Across the stream on the lawn beneath the winery, six thousand of the people lucky enough to have tickets were whiling away the afternoon with friends, lazing on favorite blankets with picnic hampers and wine. Many traded normal hats for top-hats teemed with shorts and thongs in honor of the ‘posh picnic’, and drank at the same punishing rate as those in the corporate marquees where posh really meant posh. Sounds of the bush rang out with kookaburras laughing, excited magpies screeching and the croak and ribbit of the frogs as the corks popped on the years' wine release, and the band struck the first note. ‘Welcome to the annual Leeuwin Estate Concert’ they said.
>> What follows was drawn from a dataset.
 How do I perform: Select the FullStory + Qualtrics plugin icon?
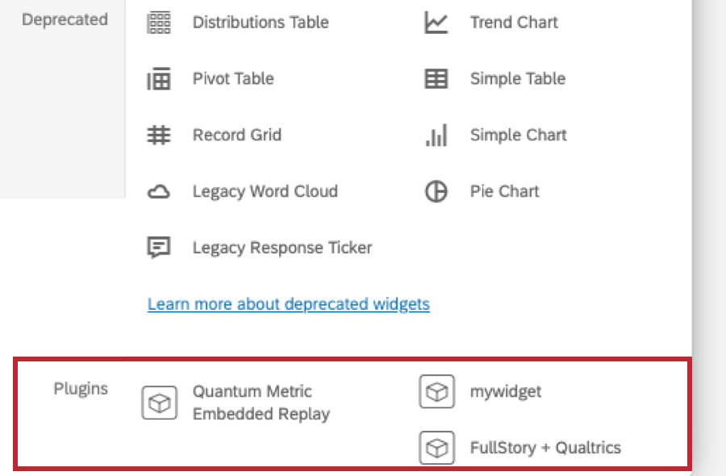(x=436, y=448)
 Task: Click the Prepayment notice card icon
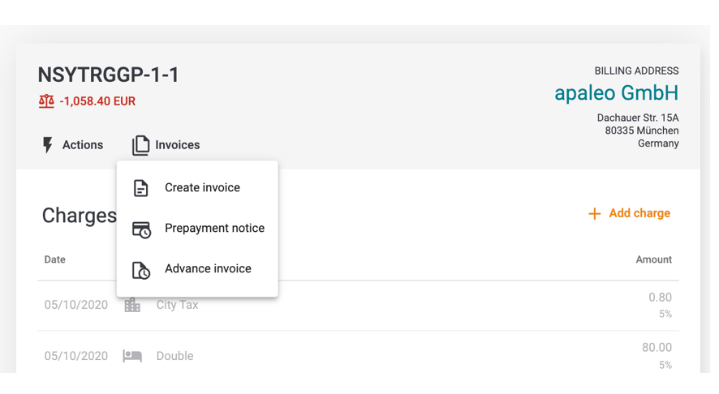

In Western Australia, the concert is the epitome of the casual life-style. Even though this event is one of the highlights in the states social calendar the locals are none too serious when it comes to prancing about in their finest – happy instead to let themselves relax over a few too many glasses of wine safe in the knowledge that the presence of the influential people keeps the coppers off the roads and provides a safe passage through what is normally the ‘booze bus’ territory.
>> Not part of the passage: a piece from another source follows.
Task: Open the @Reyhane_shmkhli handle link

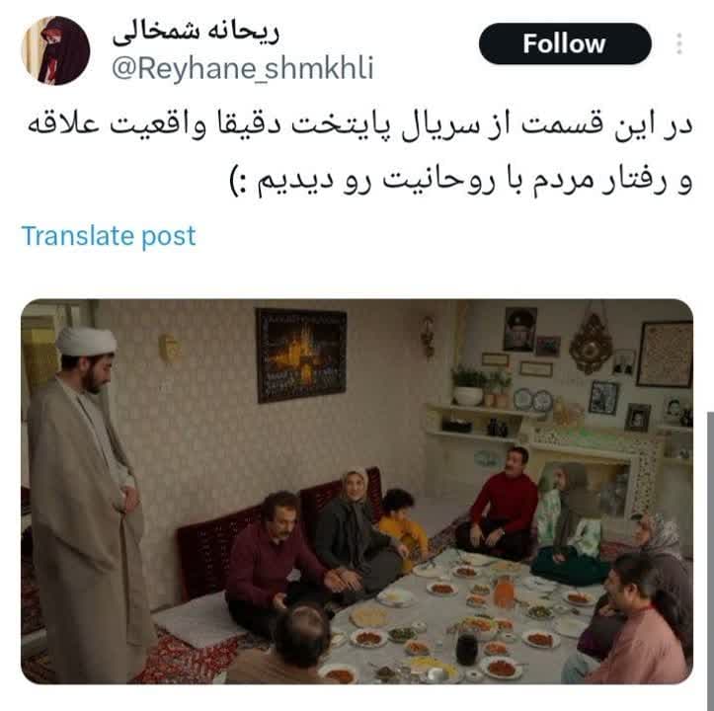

Sprawled on our lawn hugging chairs with a newly pulled chaperone, and ants crawling in my cleavage, KD Langs voice pleaded with us to ‘wash, wash, me clean’ and went on with her deep and sexy sound ‘I can exist being caught by a kiss, I’ll grant you control of my body and soul’ to the crowd. Shameless women in the front row offered themselves to a singer reveling in the intimacy of the venue. The sun had finally sunk below the horizon and a relieving breeze blew in slowing the wine swigging and cooling the crowd. Once the last song was sung the Leeuwin kitchen rose to the challenge of catering for the hundreds of hungry socialites populating the huge dining tent set up in the space at the ends of the rows of vines, seafood piled into a mountain in the centre of the table. Oysters, fresh grilled crays, prawns and scallops of the freshest quality stock were all downed with the appropriately appreciative slurps and crunches for some of the best W.A. has to offer.